HP0910
LD 1271
Session - 126th Maine Legislature
 
LR 169
Item 1
Bill Tracking, Additional Documents Chamber Status

An Act To Increase Transparency in Reporting of Party Committees, Political Action Committees and Ballot Question Committees

Be it enacted by the People of the State of Maine as follows:

Sec. 1. 1 MRSA c. 25, sub-c. 3  is enacted to read:

SUBCHAPTER 3

GOVERNOR-ELECT

§ 1051 Disclosure of donations to fund transition and inaugural activities

The Governor-elect may solicit and accept donations for the purposes of financing the costs related to the inauguration of the Governor-elect and financing the operations related to the transition to the office of Governor. If the Governor-elect accepts donations, the Governor-elect must establish a committee and appoint a treasurer who is responsible for keeping records of donations and for filing a financial disclosure statement required by this section. All donations received must be deposited in a separate and segregated account and may not be commingled with any political contributions received by the Governor-elect or the political committee of the Governor-elect or any personal or business funds of the Governor-elect or any other person.

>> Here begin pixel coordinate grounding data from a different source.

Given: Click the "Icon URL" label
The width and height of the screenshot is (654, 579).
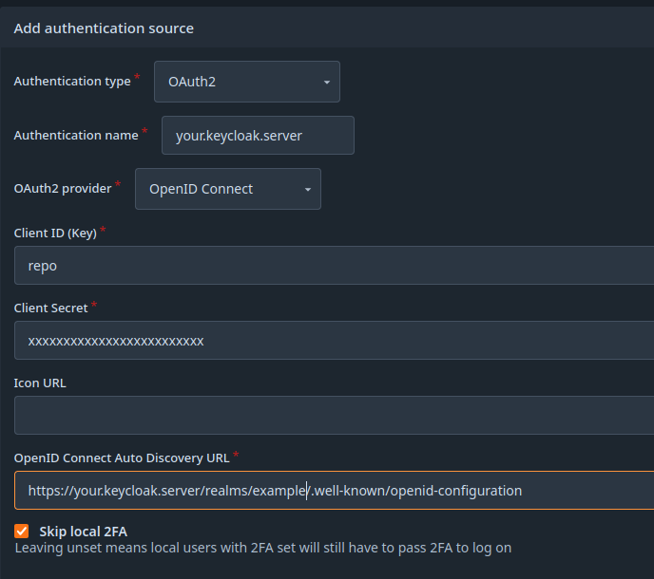Looking at the screenshot, I should tap(40, 383).
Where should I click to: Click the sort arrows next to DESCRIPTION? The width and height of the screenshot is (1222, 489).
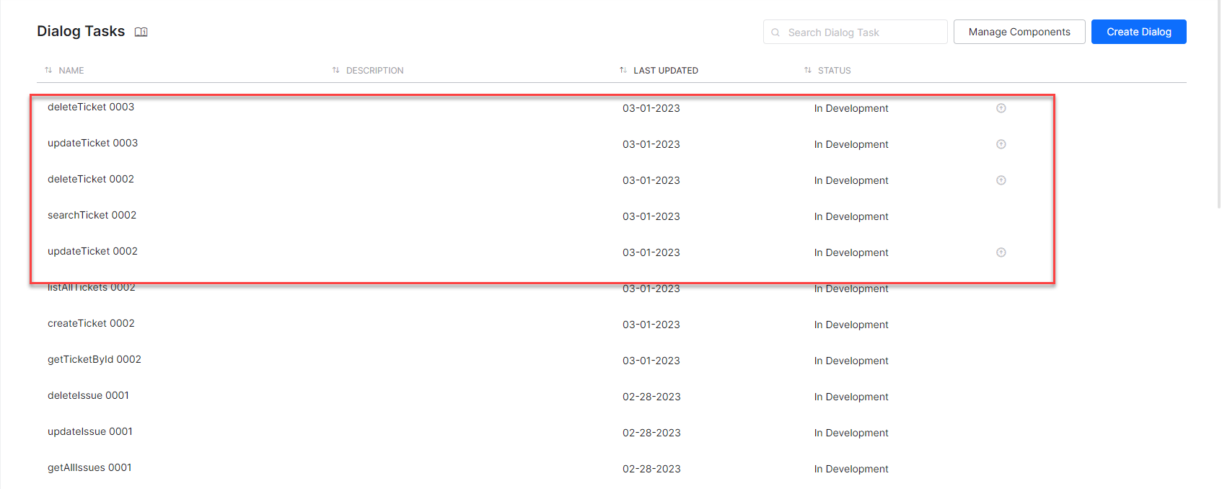click(335, 70)

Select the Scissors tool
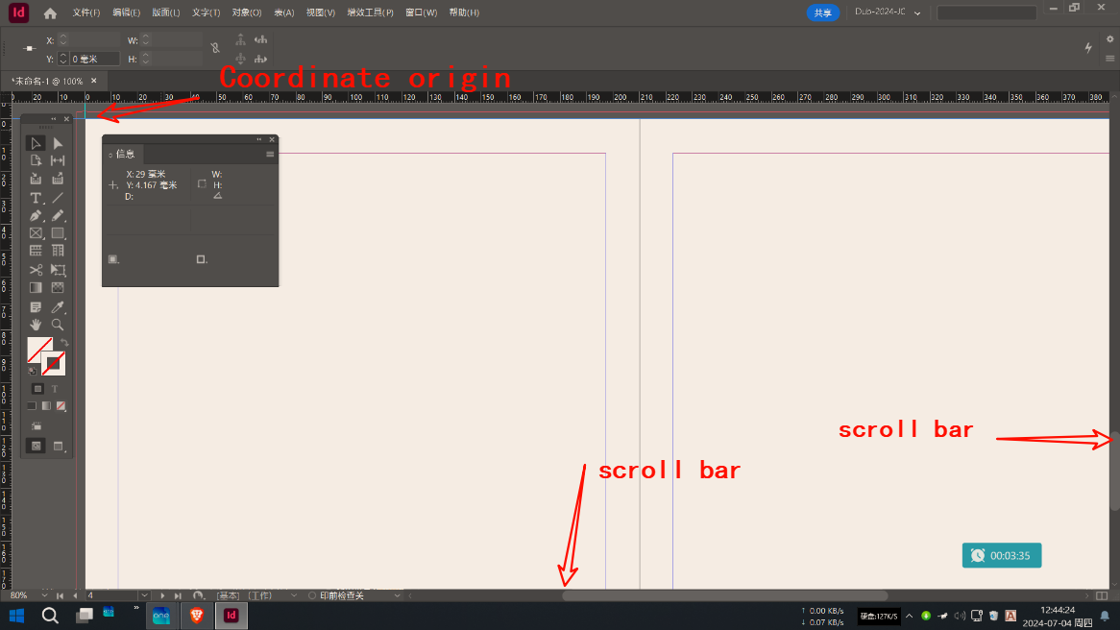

1 Registration with the commission and financial disclosure statement of donors.   A committee established pursuant to this section shall register and file a financial disclosure statement with the commission as required by this subsection.
A The committee shall register with the commission within 10 days of appointing a treasurer. The registration must include the names and mailing addresses of the members of the committee, its treasurer and all individuals who are raising funds for the committee.
B The financial disclosure statement must contain the names, addresses, occupations and employers of all donors who have given money or anything of value to the committee, along with the amounts and dates of the donations. Loans must be disclosed as a form of donation. Donors who have given $50 or less may be disclosed in the aggregate without itemization.
C Any outstanding loan, debt or other obligation of the committee as of the filing deadline under paragraph D must be disclosed as donations to the committee.
D The financial disclosure statement must be complete and filed by 5:00 p.m. on February 15th of the year following the election.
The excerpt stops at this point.